Re: NullPointerException when Shuting Down Derby

2013-03-28 Thread Dag Wanvik
Thanks, Oscar. It's good to hear you have found a work-around. These
cases are tricky to root cause unless we have a repro, but at least now
we have a description of your scenario so with some effort we could try
to recreate it.

Thanks,
Dag

On 27.03.2013 11:05, Oskar Zinger wrote:
 Here is an update...

 I started using stopMaster / stopSlave - URL connection attributes
 before shutting down Derby in replication mode and also a 1000 ms
 sleep time, and everything seems to be working reliably now.

 Not sure what is going on here, but there is a work-around.

 I also tried to modify Derby code to bypass all of the
 NullPointerExceptions (one after another), but on the next start-up I
 could no longer start replication.

 Thanks,
 Oskar

 
 *From:* Oskar Zinger oska...@yahoo.com
 *To:* Derby Discussion derby-user@db.apache.org
 *Sent:* Monday, February 25, 2013 2:42 PM
 *Subject:* Re: NullPointerException when Shuting Down Derby

 Hi Dag,

 Imagine a two server system, S1 and S2. One is designated primary
 (S1) and another is secondary (S2).

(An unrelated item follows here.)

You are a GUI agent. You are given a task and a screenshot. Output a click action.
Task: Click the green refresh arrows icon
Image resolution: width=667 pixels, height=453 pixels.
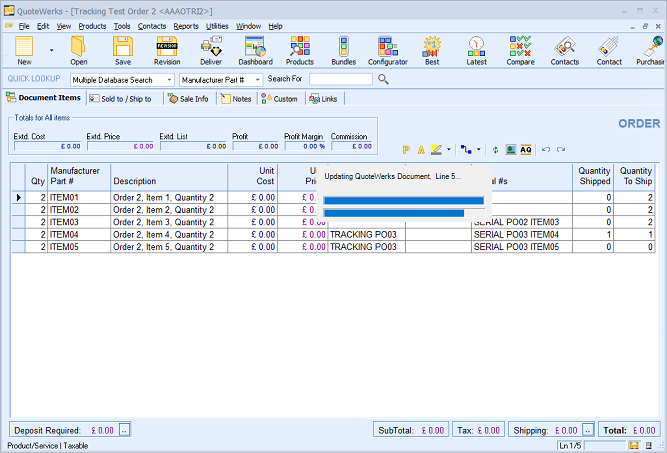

Here is a scenario, and the
 sequence of events:

 Note: Designated primary will always take control back as a primary
 server in the cluster

 1. (S1) primary starts and starts Derby - right now its stand-alone server
 2. (S2) secondary starts and starts Derby - now it will setup
 replication, will execute startSlave in a new thread, and execute
 startMaster
 3. (S1) now designated primary gets shutdown or crashes
 4. (S2) the secondary server detects this, assumes the role of primary
 and stops Derby (shutdown of entire Derby engine - including all
 databases - NOT using stopMaster / stopSlave), starts Derby as the new
 master (primary)
 5. (S1) now designated primary comes back and wants to take control
 back as the primary - that's where the problem happens - we call it
 failback, a couple of things happen:
   -- (S1) starts first as a secondary of the cluster - it needs to
 resync configuration and database, now (S2) Derby is Primary, (S1)
 Derby is Secondary
   -- (S1) now sends message to switch roles, (S1) Derby is going
 to shutdown (NullPointerException) and restart, (S2) is going to
 shutdown and restart (cannot setup replication because of NPE on S1)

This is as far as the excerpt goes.